Stay On Track: Gaia GPS was founded in Berkeley by Andrew and Anna Johnson, a husband-and-wife team whose love of outdoor exploring once left them briefly lost in Tahoe’s backcountry. They built Gaia GPS so that they and other adventurers could easily see their location on a map. One of the great features of this app—and what makes it stand out from many of the other hiking apps available—is the ability to view maps and access GPS offline. So when you’re out in the wild with no phone service, you can still stay on track. Even six years later, Gaia GPS’s developers are themselves long-distance and casual hikers. The Johnsons love to hike in Redwood Regional Park and around Lake Anza with their dogs.
Find Any Trail: AllTrails (Android, iOS) uses your phone’s GPS to populate trails closest to you. The app has 50,000 trail guides for the United States and Canada, with routes available for about 5,000 trails. You can read and write trail reviews, share trails with friends, and download trail maps so that you can access them without a network connection.

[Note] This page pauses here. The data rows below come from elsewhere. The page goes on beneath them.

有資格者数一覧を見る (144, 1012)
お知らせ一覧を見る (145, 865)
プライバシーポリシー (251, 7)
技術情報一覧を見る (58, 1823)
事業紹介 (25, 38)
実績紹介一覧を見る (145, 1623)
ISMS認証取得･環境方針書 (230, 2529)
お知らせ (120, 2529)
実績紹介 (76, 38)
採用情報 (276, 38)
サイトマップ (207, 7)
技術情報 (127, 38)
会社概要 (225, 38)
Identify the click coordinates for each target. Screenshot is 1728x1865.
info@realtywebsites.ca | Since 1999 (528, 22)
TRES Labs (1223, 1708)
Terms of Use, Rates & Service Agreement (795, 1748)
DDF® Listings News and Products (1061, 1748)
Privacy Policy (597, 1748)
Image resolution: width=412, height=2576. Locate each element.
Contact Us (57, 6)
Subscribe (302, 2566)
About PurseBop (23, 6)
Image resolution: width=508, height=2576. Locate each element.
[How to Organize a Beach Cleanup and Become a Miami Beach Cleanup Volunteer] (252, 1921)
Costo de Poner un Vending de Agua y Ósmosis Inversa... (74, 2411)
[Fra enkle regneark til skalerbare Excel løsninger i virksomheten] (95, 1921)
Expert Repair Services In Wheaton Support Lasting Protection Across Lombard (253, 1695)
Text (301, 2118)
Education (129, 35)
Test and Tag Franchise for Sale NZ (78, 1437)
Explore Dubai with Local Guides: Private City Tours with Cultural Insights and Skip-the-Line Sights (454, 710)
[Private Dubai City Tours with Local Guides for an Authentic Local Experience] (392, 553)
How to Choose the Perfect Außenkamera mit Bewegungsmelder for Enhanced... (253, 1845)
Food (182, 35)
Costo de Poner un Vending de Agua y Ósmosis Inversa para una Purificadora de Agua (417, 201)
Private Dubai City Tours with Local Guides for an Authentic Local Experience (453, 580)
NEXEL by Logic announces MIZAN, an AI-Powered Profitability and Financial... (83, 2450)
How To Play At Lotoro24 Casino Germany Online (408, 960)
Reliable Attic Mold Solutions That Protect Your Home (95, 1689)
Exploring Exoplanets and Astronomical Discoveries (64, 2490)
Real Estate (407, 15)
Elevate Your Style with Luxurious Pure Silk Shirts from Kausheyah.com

Record Your Route: MapMyHike (Android, iOS, Windows Phone) is an app that builds organically, using user-generated routes. You can see which walks or hikes are near your current location, choose a trek based on distance and gain, and then follow a map of the route. But the main purpose is to record your own routes, including distance, elevation, and calories burned. An upgrade ($29.99 per year) adds Live Tracking, which lets you share your real-time location with family and friends—invaluable if you often hike alone.
Discover National Parks: Heading to one of our country’s many beautiful national parks? Not all of them have paper maps in stock, so it’s a good idea to have a digital version on hand. For Android, National Park Maps is a good free app with downloadable maps, an important detail since cell service is spotty in many parks. Although many of the maps are available for free as well, some will cost you a dollar or two. Each one includes trail maps, POIs, lodging, camping locations, and general park info.
For iOS users, there’s National Parks by National Geographic, a beautifully designed app that’s easy to use and offers guides on the 25 most popular national parks. Each guide includes maps along with photos, tips on park secrets, and advice on what to see and do, making them a bit interactive, a nice touch.
Plan For Your Trek: If you’re headed on a longer hike or backpacking trip, making a list of necessary supplies is good preparation. Save some time with Hiking Planner (Android) or Hiking Checklist (iOS). The apps (which are by the same developer) come with pre-loaded items geared for hiking trips, such as backpack gear, clothes, food/snacks and a first-aid kit. There are also camping specific lists in the event your hike is a multiday affair.
Explore Locally: While it’s not an app, Jane Huber’s Bay Area Hiker website, www.BAHiker.com, is a resource for anyone who wants to discover new trails around the bay. She has recorded everything from flat strolls of less than a mile to rugged daylong treks.